Women’s Work
From my struggles with post-partum depression and anxiety, I learned I’m not well suited to caring for small children all day, every day. I’d probably not even be much suited to it as an 8-hour-a-day job with regular breaks. I dislike noise, mess, and chaos. I like to focus on one thing at a time; I don’t pretend to like or practice multi-tasking. I prefer reading and writing to playing. And, let’s face it, no one likes crying, diapers, or snot.
Several thing I read at the end of last year reinforced my growing desire for professional work instead of childcaring.
Kyra Sedgwick, quoted in a feature in Newsweek 10/15/07 on Women and Power:
I had this dream that when I had my children I was just going to want to be with them, and I wouldn’t want to work. And that was sort of this ideal, in a way, based on nothing, because my mother always worked.
I had this dream that somehow I’d be so fulfilled, and I wouldn’t need to work. I bought into this ideal that one should just stay home and be with one’s children, that that should be enough. It’s taken me a really long time to embrace my ambition and to embrace my need to express myself and to accept it in a loving way as part of who I am, instead of putting myself down for it.
From “The Whole ‘Working Mother’ Thing Actually Works,” by Carol Lloyd at Salon:
Based on surveys of 10,000 individuals, the British study found that mothers with jobs are significantly happier than their nonworking counterparts….The evidence paints a bleak picture of the toll that a stay-at-home life can takes on a woman’s satisfaction….working outside the home seems to improve the level of satisfaction among women with children. Moreover, it seems that women experience improved satisfaction associated with having children only when the kids go off to school (i.e., when their mothering job becomes a little more part time).
And a slightly different view, from a post at Mental Multivitamin:
I’ve learned that many women, homeschooling and not, feel all but enslaved to their homes and their families — even women who are also working traditional jobs!
Simply put, even as they acknowledge that they have good husbands, nice homes, and decent kids, they also admit that they feel like it all falls to them to keep it going. This, I think, is one of those gender-specific issues. I have never met a man, for example, who frets, “How will I get all of the laundry done!?”….I don’t know how other women escape the malaise that can suck the color from their lives, but I have always clung to the conviction that while I am a wife and a mother, I am also me first.

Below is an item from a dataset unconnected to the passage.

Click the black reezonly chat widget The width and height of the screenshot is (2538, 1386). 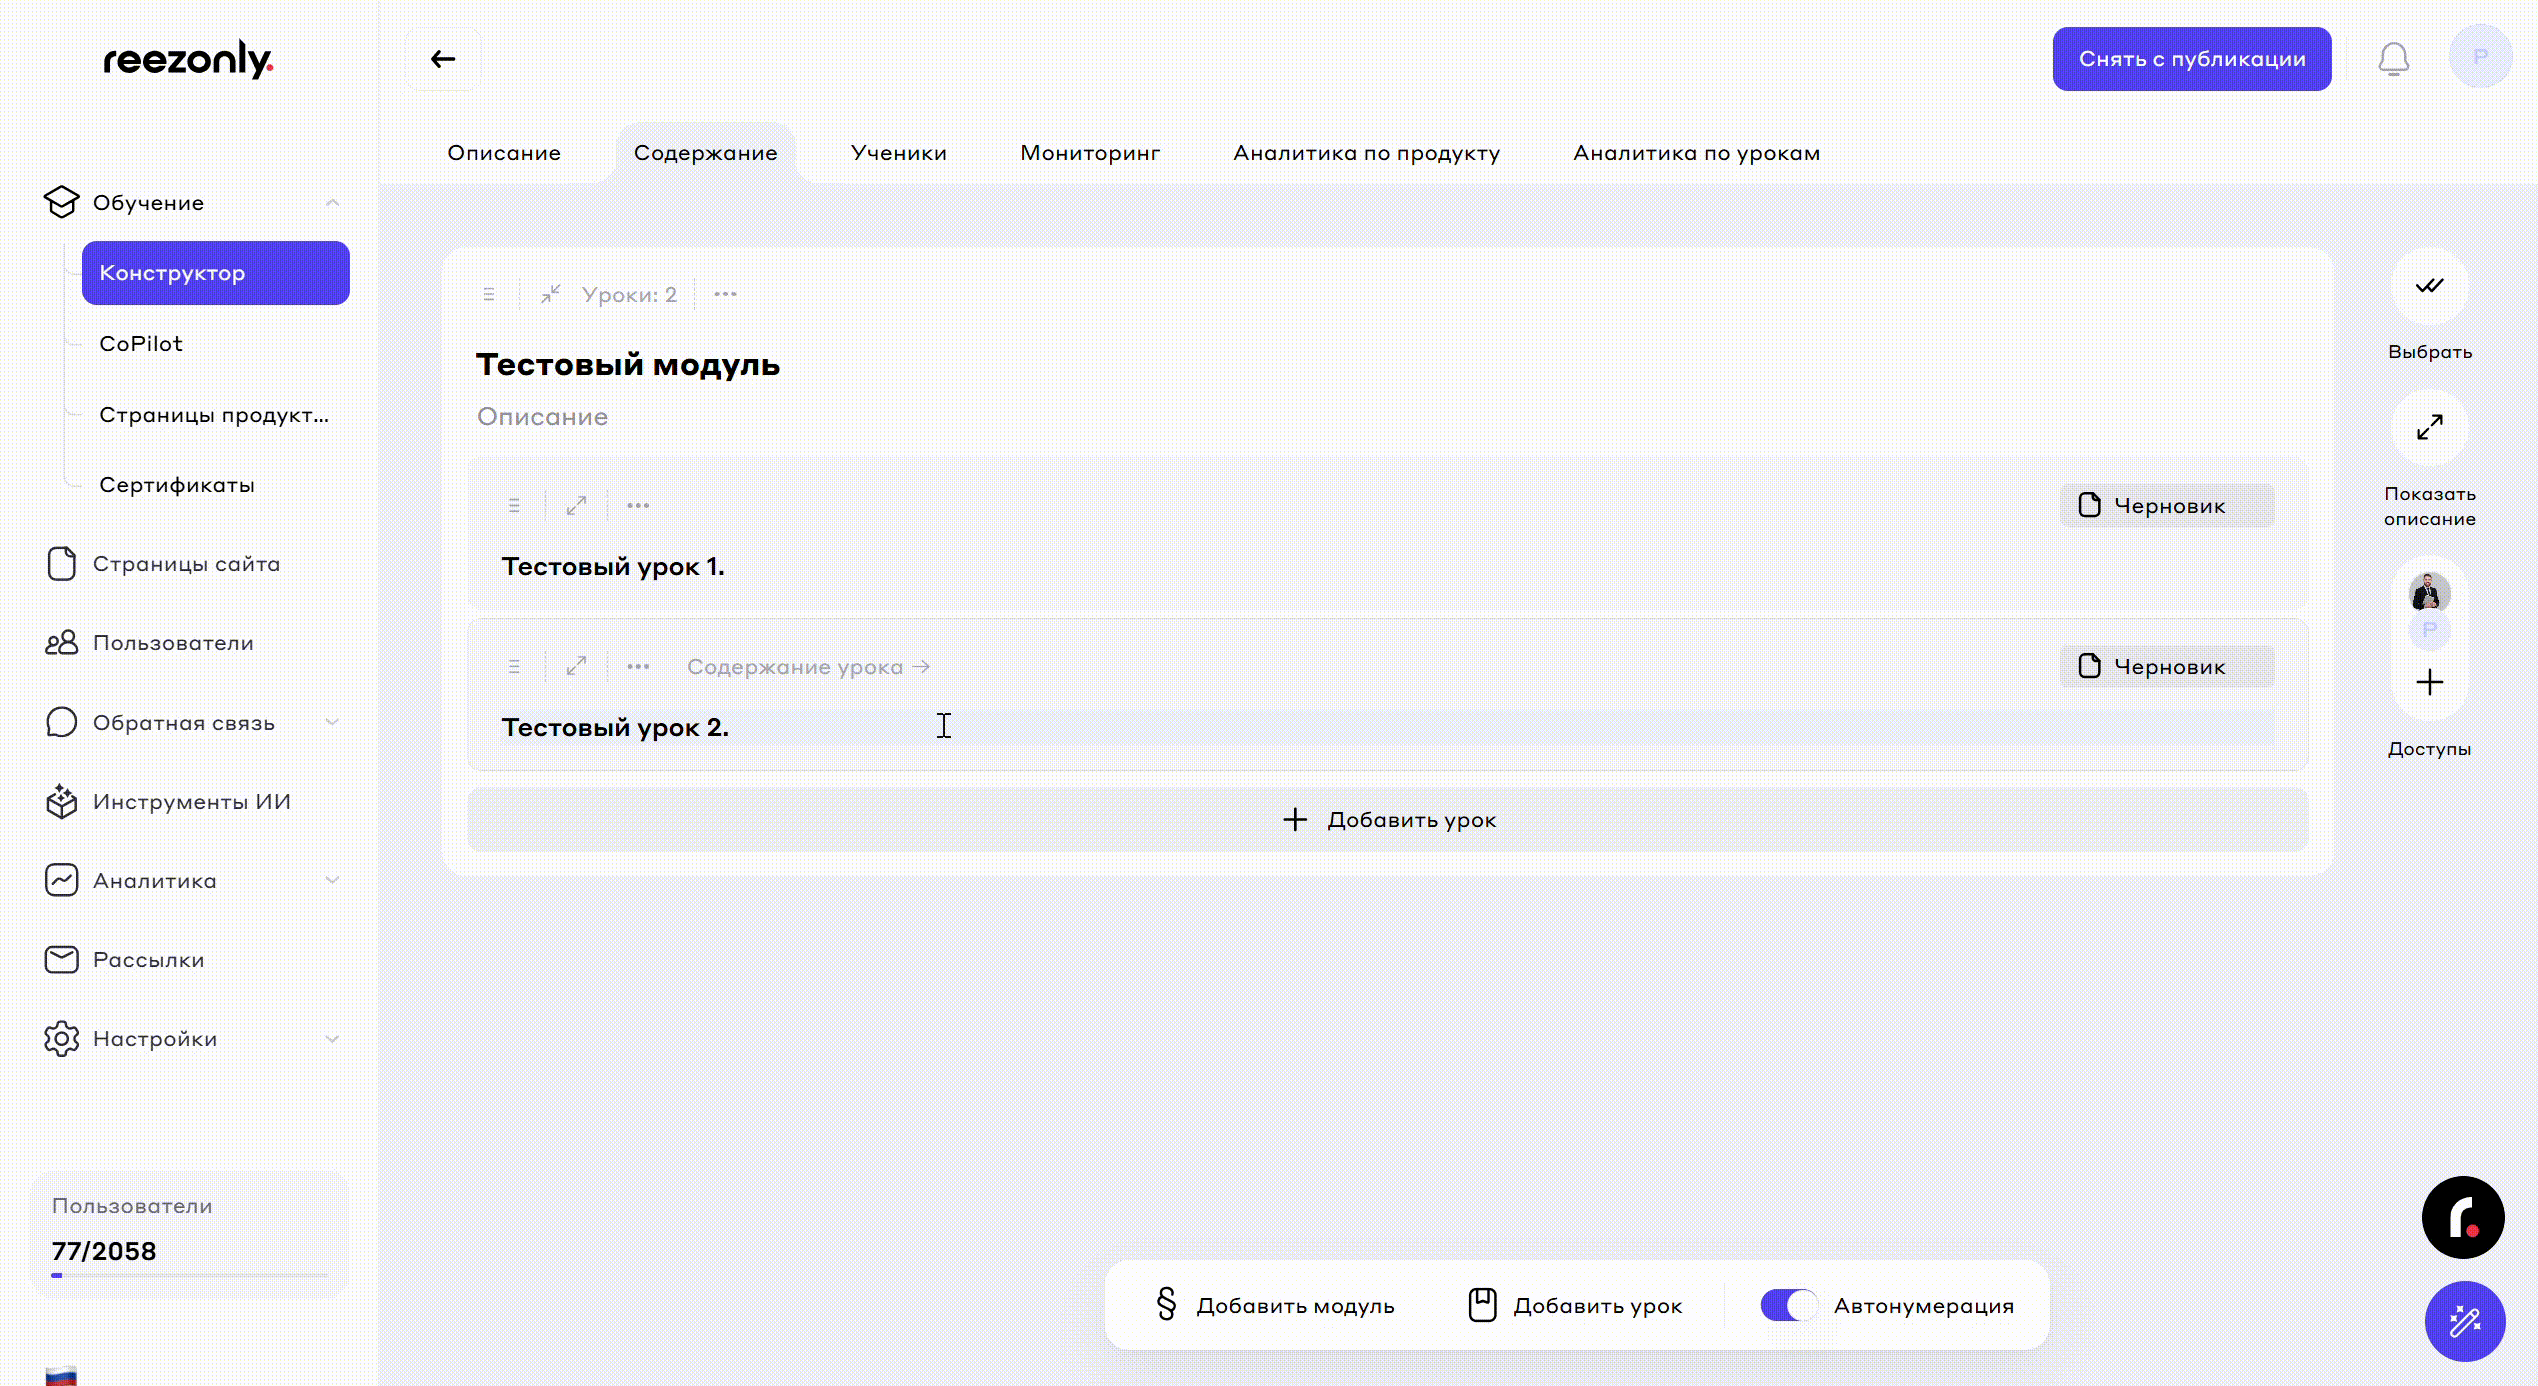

I wonder at the serendipitous synchronicity that brought all three of these pieces to my attention within a short time. They affirm my experience that motherhood is not fluffy bunnies and sunshine, and go a long way to breaking down that romantic stereotype and re-humanizing mothers, much as Marrit Ingman did in her funny, brutal memoir Inconsolable, which I read last year.
And from the same post at Mental Multivitamin, some practical advice for emerging from the day-to-day grind, and to reclaiming work and joy for oneself:
I have always made time to pursue those things which contribute to my self-definition, including work, yes, but also things like music lessons, reading (and I don’t mean books for the kids), ornithology, and more.
Finally, is it ironic, or merely interesting, that it has taken me weeks to write this post, since I have been so consumed with childcare and my Christmas cold since Thanksgiving?